| > So you are criticising RISC-V not compared to its actual x86 and Arm competition -- where overflow checking is also not free and is seldom used How do people do overflow checking on x86 and ARM in practice? For languages which implement it, such as Rust or Ada? I know 32-bit x86 has the INTO instruction, which raises interrupt 4 if the overflow flag (OF) is set – but it was removed in x86-64, which gives me the impression that even languages which did do checked arithmetic weren't using it. > but against some imaginary ideal CPU that doesn't exist I'm not the person you are responding to, but to try to read their argument charitably (to "steelman" it) – if a person thinks checked arithmetic is an important feature, RISC-V's decision not to include it could be seen as a missed opportunity. > or no one uses because it's so slow. Is it inherently slow? Or is it just the chicken-egg problem of hardware designers feel no motivation to make it fast because software doesn't use it, meanwhile software doesn't use it because the hardware doesn't make it fast enough? |
> I know 32-bit x86 has the INTO instruction, which raises interrupt 4 if the overflow flag (OF) is set – but it was removed in x86-64, which gives me the impression that even languages which did do checked arithmetic weren't using it.

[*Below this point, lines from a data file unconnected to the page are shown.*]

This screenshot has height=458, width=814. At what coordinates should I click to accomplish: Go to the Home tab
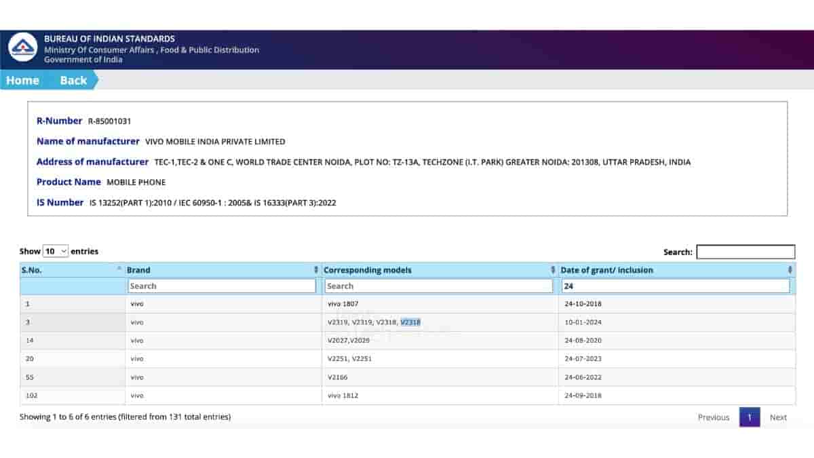click(22, 80)
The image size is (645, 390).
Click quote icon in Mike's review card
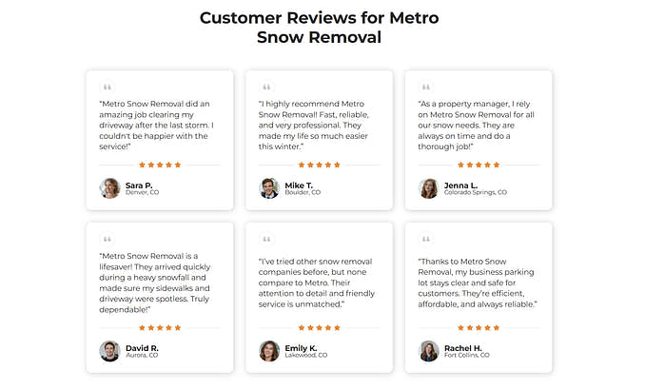(x=266, y=87)
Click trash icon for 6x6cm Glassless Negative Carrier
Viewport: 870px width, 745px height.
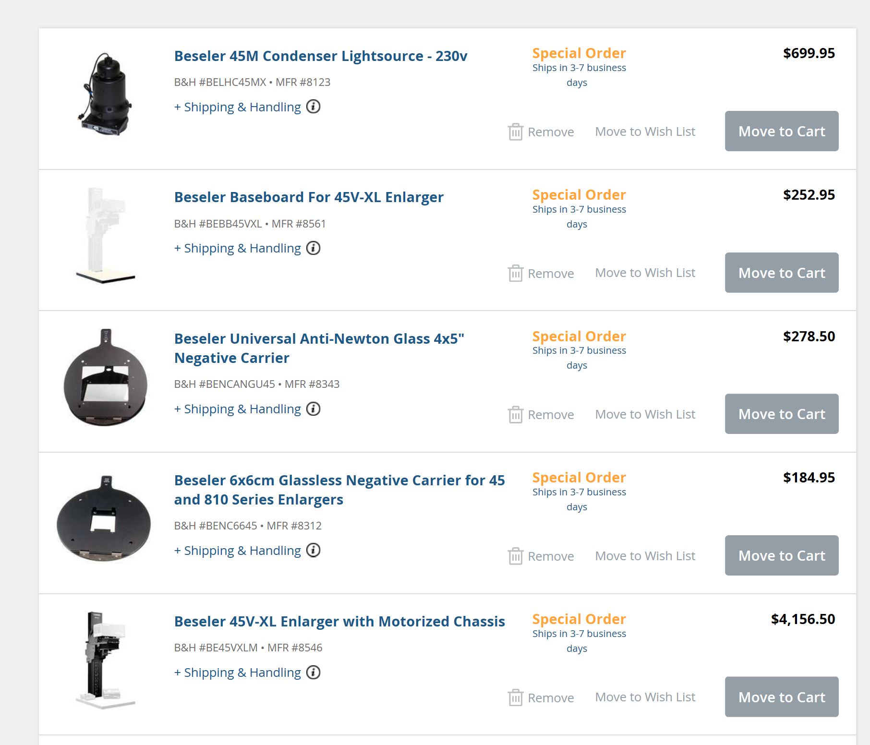[x=515, y=556]
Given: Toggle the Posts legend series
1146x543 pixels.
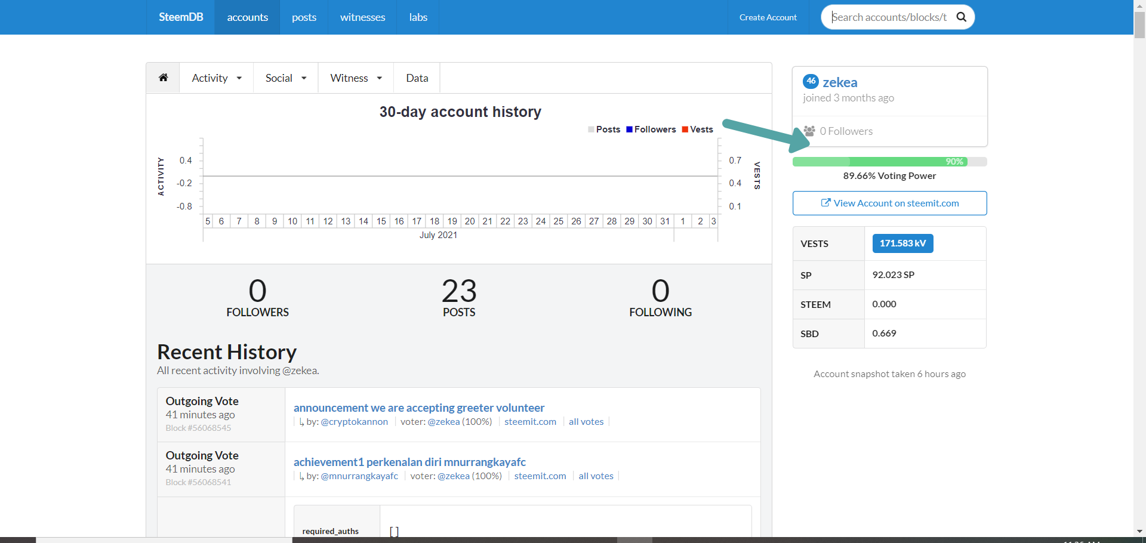Looking at the screenshot, I should [604, 129].
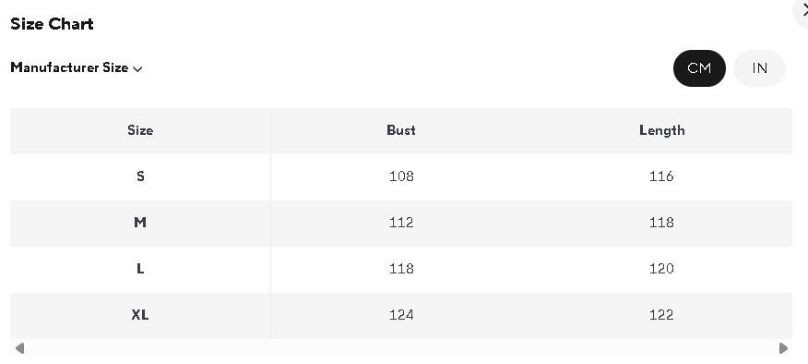Select the Size column header
The width and height of the screenshot is (808, 364).
coord(140,130)
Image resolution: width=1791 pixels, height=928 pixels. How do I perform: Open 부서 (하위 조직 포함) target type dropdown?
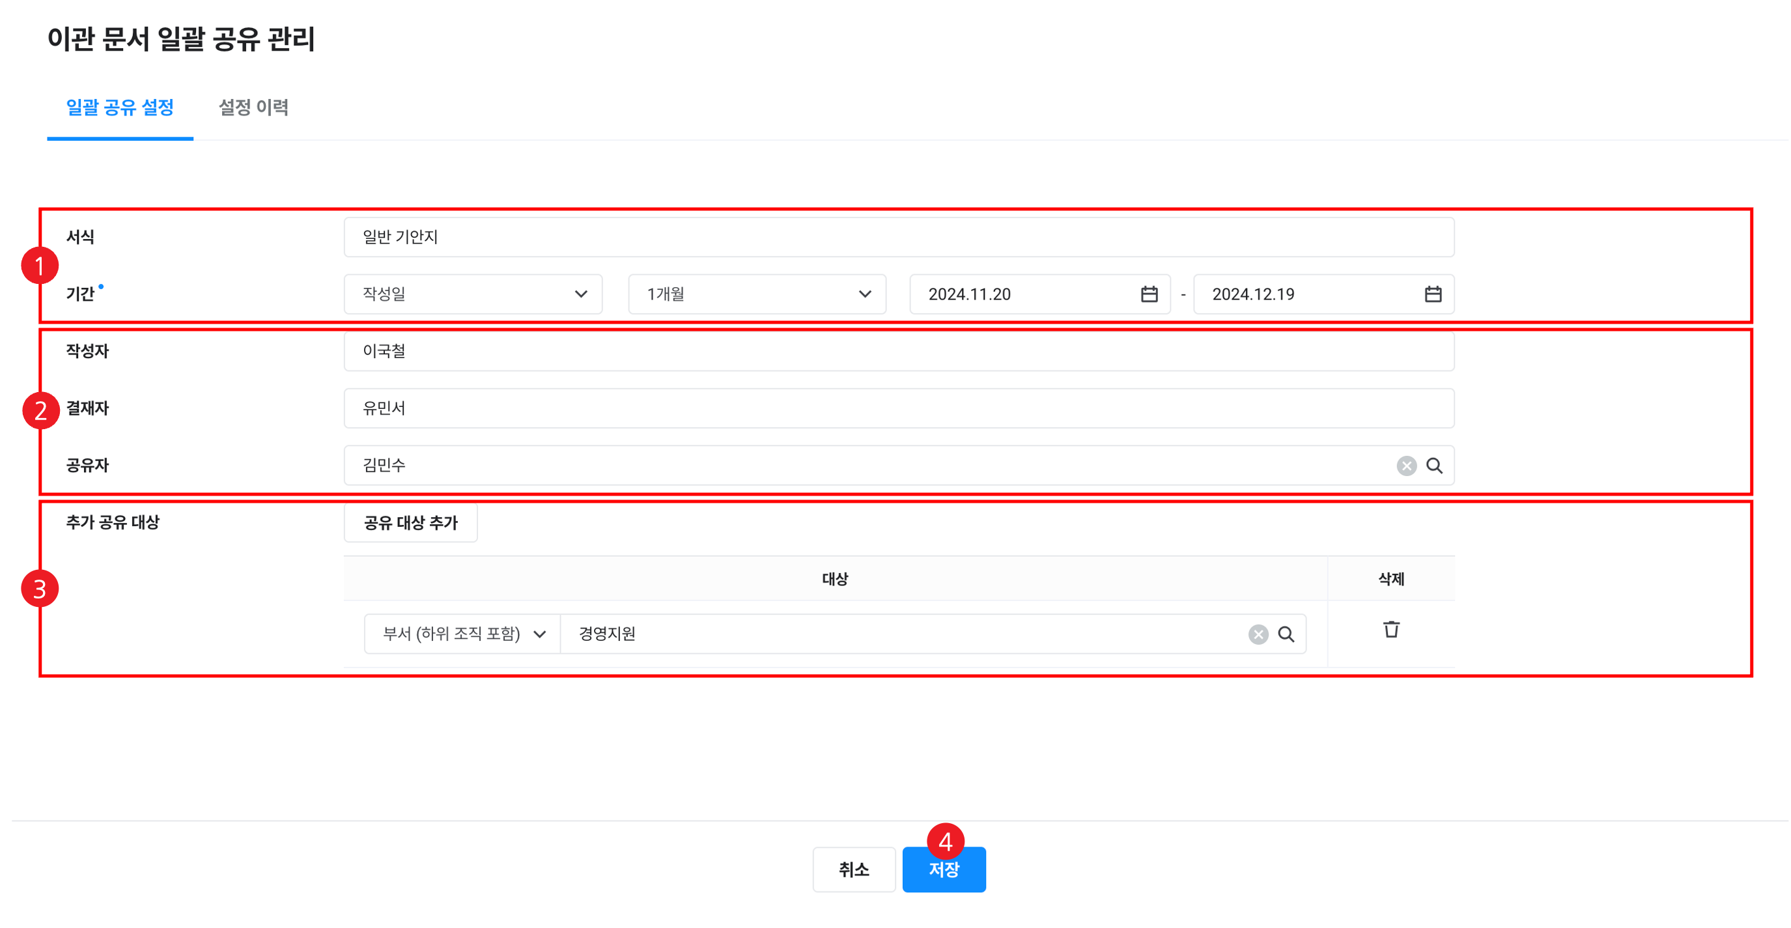click(462, 634)
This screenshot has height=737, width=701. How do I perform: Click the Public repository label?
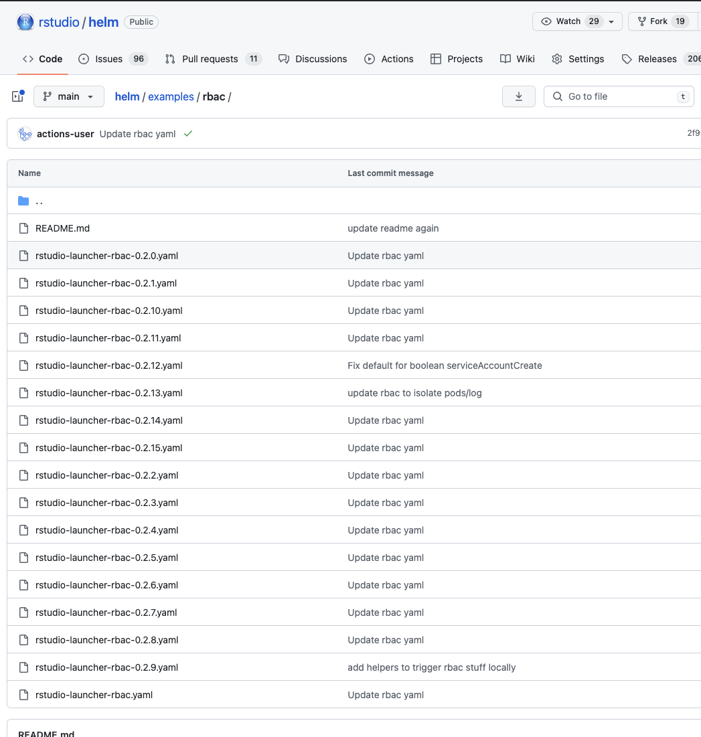[x=141, y=21]
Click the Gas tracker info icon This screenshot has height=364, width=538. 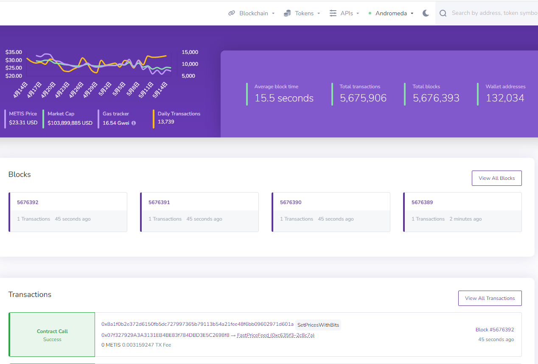134,123
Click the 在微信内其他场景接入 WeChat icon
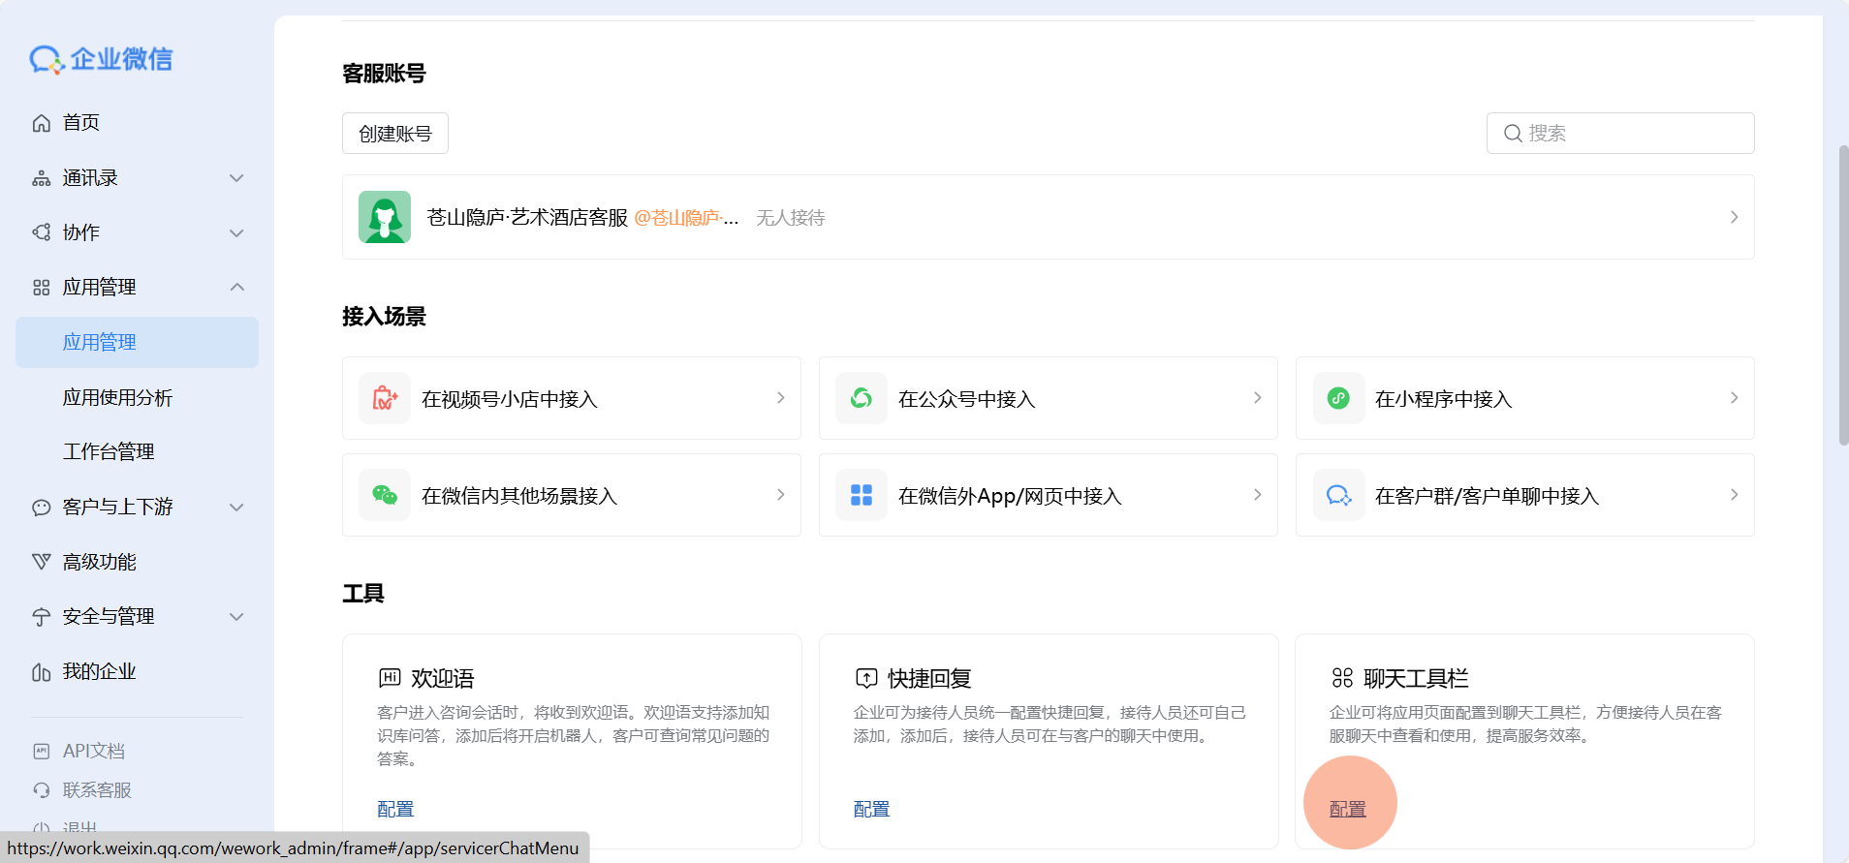The image size is (1849, 863). (x=385, y=495)
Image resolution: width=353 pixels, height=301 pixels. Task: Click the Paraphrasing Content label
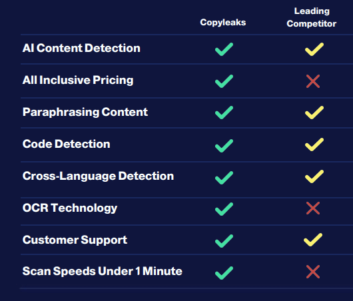coord(85,112)
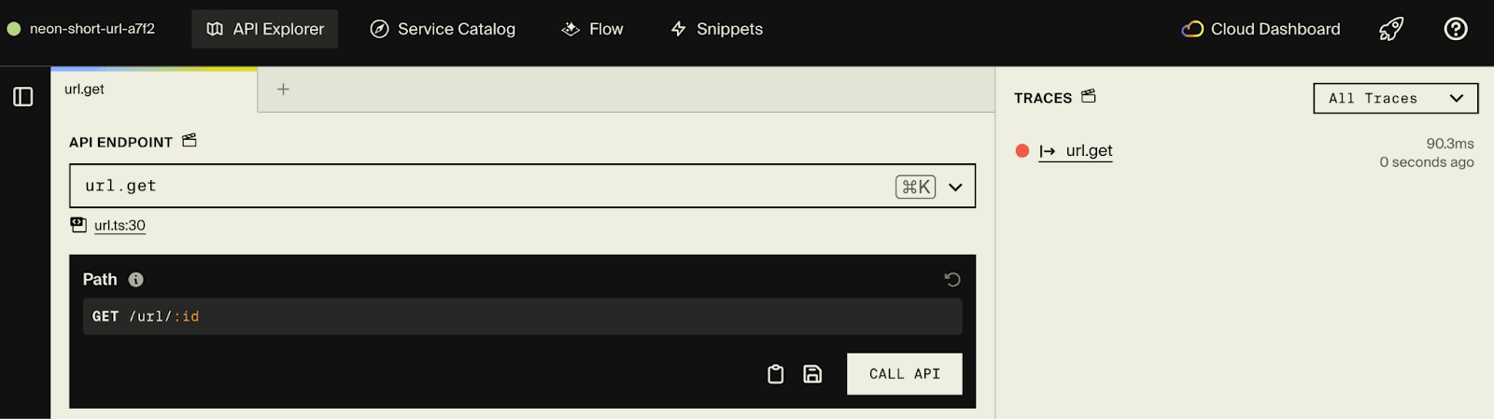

Languages still use the overflow flag, they just don't use interrupts. I'm most familiar with Rust, where if the program wants a boolean value representing overflow (e.g., with checked_* or overflowing_* operations), LLVM obtains that value using a SETO or SETNO instruction following the arithmetic operation. If the program just wants to branch on the result of overflow, LLVM performs it using a JO or JNO instruction. Overflow checks that crash the program (e.g., in debug builds) are implemented as an ordinary branch that calls into the panic handler.